**Aim of the exercise**
Pull out each row below that contains the word "accomplish". Case counts.
— Begin Exercise material —
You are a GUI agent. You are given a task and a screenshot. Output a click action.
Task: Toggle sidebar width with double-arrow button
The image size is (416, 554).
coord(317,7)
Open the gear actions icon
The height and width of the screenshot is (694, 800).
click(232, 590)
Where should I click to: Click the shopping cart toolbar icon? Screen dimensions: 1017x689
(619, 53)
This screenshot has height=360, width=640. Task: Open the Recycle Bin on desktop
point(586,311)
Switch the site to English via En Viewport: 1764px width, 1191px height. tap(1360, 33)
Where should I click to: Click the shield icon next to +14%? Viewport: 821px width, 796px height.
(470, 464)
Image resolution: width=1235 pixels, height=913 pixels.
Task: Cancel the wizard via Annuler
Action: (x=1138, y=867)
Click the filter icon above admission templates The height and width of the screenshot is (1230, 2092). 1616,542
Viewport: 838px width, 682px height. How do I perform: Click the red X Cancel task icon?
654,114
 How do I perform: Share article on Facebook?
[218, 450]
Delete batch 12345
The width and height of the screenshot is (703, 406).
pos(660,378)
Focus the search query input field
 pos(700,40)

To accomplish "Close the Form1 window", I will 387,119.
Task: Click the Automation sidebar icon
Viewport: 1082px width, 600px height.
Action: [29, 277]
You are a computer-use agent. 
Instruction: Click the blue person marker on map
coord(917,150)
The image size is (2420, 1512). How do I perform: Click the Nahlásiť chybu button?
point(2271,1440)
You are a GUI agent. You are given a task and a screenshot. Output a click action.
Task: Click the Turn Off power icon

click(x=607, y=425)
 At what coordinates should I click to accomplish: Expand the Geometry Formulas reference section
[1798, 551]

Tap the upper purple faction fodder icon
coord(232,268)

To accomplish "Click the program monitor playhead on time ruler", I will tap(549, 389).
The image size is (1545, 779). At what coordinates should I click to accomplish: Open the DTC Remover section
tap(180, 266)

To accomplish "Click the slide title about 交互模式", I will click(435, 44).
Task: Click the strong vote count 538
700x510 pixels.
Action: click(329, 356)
— End Exercise material —
**Written solution**
To accomplish "Close the Form1 window", I will 387,119.
 At what coordinates should I click to accomplish: Expand the Geometry Formulas reference section
To accomplish "Click the program monitor playhead on time ruler", I will tap(549, 389).
The image size is (1545, 779). At what coordinates should I click to accomplish: Open the DTC Remover section
To accomplish "Click the slide title about 交互模式", I will click(435, 44).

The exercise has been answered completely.